The Supreme Court’s already agreed to hear one challenge to a state’s restrictive carry laws this year, but could the Court accept a second case in the coming months? The certiorari petition in Young v. Hawaii is now on the docket for the Supreme Court to consider, though it will likely be the fall before justices have a chance to consider the case in conference.
You may remember this case because of the atrocious opinion delivered by the Ninth Circuit Court of Appeals a few months ago, in which the appellate court concluded that Hawaii’s ban on the open carrying of firearms without a license (a license, by the way, that is never granted to average citizens) doesn’t violate the Second Amendment because longstanding Hawaiian tradition trumps the language of the Bill of Rights.
Not long after the Ninth Circuit released its opinion in Young v. Hawaii the Supreme Court accepted a challenge to New York’s restrictive concealed carry laws in a case called New York State Rifle & Pistol Association v. Corlett, but attorney Alan Beck argues in his cert petition that SCOTUS should accept the Hawaii case as well, noting that the questions raised in both cases are substantially similar.

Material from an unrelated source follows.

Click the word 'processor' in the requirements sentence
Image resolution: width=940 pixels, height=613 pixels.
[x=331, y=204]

This petition presents the same issue accepted for review in NYSRPA. The question there, as reformulated by the Court, is “[w]hether the State’s denial of petitioners’ applications for concealed-carry licenses for self-defense violated the Second Amendment.” The question, if answered affirmatively, would necessarily include a holding that the Second Amendment extends outside the home. That is so because if the right did not extend outside the home, then the self-defense needs of the petitioners who applied for a concealed carry license in NYSRPA would be legally irrelevant. Mr. Young likewise was denied a permit to carry for self-defense, either openly or concealed, and he challenges that denial on Second Amendment grounds. Indeed, the holding from which he appeals is much more extreme than that in NYSRPA because the Ninth Circuit concluded there is no Second Amendment right whatsoever outside the home.

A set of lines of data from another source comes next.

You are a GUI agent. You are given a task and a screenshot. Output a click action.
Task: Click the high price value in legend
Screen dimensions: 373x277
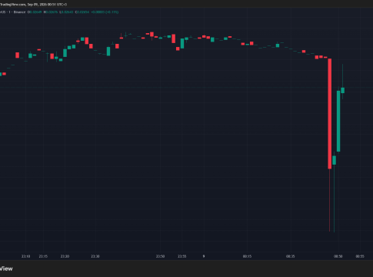pos(51,12)
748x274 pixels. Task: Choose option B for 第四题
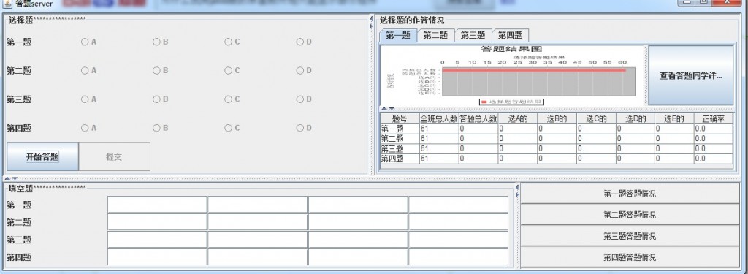point(160,128)
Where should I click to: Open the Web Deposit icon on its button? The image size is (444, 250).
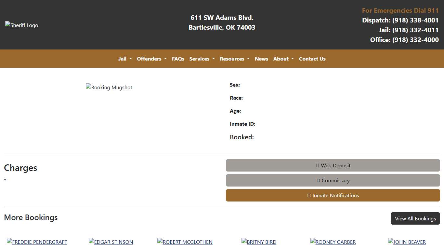click(x=317, y=165)
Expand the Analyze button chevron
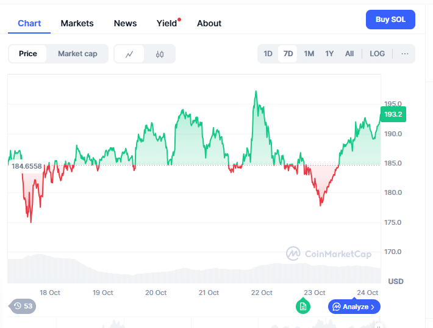The height and width of the screenshot is (328, 433). pos(373,307)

Beck isn’t asking the Supreme Court to consolidate the New York and Hawaii cases. Instead, he argues that if the Court doesn’t accept Young v. Hawaii outright, it should hold the case until a decision has been reached in NYSPRA v. Corlett. Given the attempt by the Ninth Circuit to rewrite the Second Amendment to exclude bearing arms outside the home in self-defense, I’d say the odds are good that at least four justices will agree with one of the options Beck lays out. I can’t imagine that a justice like Clarence Thomas or Samuel Alito would be willing to let the Ninth Circuit’s decision stand without comment, though gun owners shouldn’t hold their breath waiting for the Supreme Court to decide what to do with the case, though that has far more to do with the calendar than any internal Court politics.
The state of Hawaii’s response is due to the Supreme Court by June 24th, which unfortunately is the same day as the last conference for the Supreme Court term that began in October of last year. The first conference of the 2021 term won’t take place until October 8th, and by then oral arguments in NYSPRA will likely have been scheduled. The calendar makes it highly unlikely that the Court would choose to consolidate the two cases, but holding Young would be a simple step for the justices to take when they return in the fall.
Beck’s cert petition should make for some fun summer reading for the justices in the meantime, however. He does a great job of laying out the absurdities in the Ninth Circuit’s decision, including this little nugget in which the appellate court argued that recognizing the right to bear arms outside the home is somehow an affront to state governments.
The majority’s opinion deems the individual right of self-defense in public to be unnecessary because the government exists to protect the people (“Protection is the quid pro quo for our allegiance to the government” and stating that right to carry cannot be allowed because it would suggest that the government “was unable or unwilling to protect the people”).
The majority thus declares that “[c]arrying arms in the public square infringes on states’ police powers for similar reasons.”
Balderdash. A State does not owe to “the people” (who possess the rights safeguarded by the Second Amendment) the English king’s duty to protect its subjects, either in the “public square” or anywhere else. See Deshaney v. Winnebago Cty. Dep’t of Soc. Servs., 489 U.S. 189, 193-94 (1989) (no requirement for “a state or local governmental entity to protect its citizens from ‘private violence, or other mishaps not attributable to the conduct of its employees.’”) See also Town of Castle Rock v. Gonzales, 545 U.S. 748, 767 (2005). Under the Constitution, “the people” are sovereign; they are not mere subjects who must bend a knee to the State.
Good stuff, and again, I can’t imagine that the same justices who accepted NYSPRA v. Corlett are going to be content to let Alan Beck have all the fun eviscerating the Ninth Circuit’s decision without taking on the opinion themselves.